* **Goal**: Write out the listing below word for word, starting at its first line and ending at the line that contains "[x=500, y=523]", with both of those lines included.

* **Provided data**:

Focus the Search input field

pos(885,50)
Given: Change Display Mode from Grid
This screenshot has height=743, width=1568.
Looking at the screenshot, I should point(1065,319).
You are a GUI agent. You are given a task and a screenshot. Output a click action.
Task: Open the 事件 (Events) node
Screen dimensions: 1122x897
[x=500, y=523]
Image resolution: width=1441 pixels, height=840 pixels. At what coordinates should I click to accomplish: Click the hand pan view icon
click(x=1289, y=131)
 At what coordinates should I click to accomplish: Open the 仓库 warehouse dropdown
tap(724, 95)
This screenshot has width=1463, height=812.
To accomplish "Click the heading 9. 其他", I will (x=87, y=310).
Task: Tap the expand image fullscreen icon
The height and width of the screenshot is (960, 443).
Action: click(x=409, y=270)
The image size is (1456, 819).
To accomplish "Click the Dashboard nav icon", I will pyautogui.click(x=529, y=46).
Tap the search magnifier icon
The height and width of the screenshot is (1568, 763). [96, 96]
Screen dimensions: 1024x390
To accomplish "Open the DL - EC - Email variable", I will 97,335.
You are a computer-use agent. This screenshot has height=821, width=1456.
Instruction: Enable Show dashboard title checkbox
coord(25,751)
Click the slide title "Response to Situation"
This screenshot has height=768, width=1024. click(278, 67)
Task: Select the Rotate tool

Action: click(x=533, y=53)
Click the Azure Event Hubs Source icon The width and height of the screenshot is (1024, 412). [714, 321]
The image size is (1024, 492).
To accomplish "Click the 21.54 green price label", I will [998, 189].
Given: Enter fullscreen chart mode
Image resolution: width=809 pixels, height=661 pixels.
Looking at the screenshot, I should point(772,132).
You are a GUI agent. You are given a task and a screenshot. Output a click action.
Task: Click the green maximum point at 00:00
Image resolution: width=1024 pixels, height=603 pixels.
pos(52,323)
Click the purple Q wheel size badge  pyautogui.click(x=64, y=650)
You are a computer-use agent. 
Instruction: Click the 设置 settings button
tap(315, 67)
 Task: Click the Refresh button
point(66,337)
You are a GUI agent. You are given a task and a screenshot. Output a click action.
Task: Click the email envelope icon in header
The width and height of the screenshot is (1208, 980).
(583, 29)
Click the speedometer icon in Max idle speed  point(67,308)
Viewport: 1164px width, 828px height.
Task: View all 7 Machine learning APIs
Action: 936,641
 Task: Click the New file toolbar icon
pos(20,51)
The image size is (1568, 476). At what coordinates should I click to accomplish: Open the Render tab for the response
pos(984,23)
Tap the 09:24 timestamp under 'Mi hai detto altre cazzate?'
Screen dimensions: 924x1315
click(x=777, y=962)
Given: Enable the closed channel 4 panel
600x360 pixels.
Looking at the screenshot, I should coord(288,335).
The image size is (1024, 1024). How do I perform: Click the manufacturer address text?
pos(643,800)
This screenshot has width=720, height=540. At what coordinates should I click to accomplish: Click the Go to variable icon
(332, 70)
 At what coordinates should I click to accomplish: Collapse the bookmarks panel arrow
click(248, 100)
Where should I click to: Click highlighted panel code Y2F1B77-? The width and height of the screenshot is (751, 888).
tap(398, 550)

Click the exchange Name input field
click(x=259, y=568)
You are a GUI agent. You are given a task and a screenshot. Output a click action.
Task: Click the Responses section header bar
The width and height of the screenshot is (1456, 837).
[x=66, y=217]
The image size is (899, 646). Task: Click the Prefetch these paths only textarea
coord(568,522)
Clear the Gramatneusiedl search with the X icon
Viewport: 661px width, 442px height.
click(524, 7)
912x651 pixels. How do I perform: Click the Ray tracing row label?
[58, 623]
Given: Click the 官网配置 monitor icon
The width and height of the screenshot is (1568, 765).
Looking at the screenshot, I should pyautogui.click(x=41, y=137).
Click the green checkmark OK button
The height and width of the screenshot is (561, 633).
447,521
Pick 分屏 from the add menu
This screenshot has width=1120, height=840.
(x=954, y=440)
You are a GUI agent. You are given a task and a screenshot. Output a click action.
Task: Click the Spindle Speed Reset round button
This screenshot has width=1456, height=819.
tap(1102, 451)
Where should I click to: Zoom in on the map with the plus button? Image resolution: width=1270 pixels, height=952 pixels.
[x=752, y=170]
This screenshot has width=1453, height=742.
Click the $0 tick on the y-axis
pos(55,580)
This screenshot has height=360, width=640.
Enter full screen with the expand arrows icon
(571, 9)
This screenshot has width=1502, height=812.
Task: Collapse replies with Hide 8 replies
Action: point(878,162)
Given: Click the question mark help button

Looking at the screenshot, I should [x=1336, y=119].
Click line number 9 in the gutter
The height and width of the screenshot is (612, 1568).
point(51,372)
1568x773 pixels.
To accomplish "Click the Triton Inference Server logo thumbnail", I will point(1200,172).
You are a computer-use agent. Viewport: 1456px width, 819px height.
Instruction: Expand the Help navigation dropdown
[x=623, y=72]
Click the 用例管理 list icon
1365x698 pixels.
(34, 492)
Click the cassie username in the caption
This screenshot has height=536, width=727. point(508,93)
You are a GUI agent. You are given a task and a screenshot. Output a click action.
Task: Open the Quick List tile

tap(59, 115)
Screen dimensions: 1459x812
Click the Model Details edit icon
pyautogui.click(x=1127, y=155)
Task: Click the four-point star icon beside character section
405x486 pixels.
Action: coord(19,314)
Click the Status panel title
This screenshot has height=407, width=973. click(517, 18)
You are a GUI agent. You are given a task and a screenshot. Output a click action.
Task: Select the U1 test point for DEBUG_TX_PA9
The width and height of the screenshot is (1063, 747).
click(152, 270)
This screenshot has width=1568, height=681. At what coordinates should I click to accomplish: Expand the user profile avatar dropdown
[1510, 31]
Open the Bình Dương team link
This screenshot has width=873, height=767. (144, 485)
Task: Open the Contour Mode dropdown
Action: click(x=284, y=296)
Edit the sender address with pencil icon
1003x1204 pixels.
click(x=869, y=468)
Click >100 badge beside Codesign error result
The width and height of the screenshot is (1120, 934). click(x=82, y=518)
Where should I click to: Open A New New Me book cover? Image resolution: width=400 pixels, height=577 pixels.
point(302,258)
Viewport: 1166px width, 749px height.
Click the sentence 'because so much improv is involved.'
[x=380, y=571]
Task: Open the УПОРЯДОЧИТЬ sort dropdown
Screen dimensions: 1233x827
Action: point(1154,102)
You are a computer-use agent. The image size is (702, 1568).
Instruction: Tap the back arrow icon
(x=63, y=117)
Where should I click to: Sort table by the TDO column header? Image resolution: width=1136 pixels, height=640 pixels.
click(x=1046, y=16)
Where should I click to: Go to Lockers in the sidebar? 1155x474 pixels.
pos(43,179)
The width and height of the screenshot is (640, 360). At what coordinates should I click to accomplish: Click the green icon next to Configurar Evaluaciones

* **Task response**:
Focus the Search input field

pos(885,50)
Given: Change Display Mode from Grid
This screenshot has height=743, width=1568.
Looking at the screenshot, I should point(1065,319).
You are a GUI agent. You are given a task and a screenshot. Output a click action.
Task: Open the 事件 (Events) node
Screen dimensions: 1122x897
[x=500, y=523]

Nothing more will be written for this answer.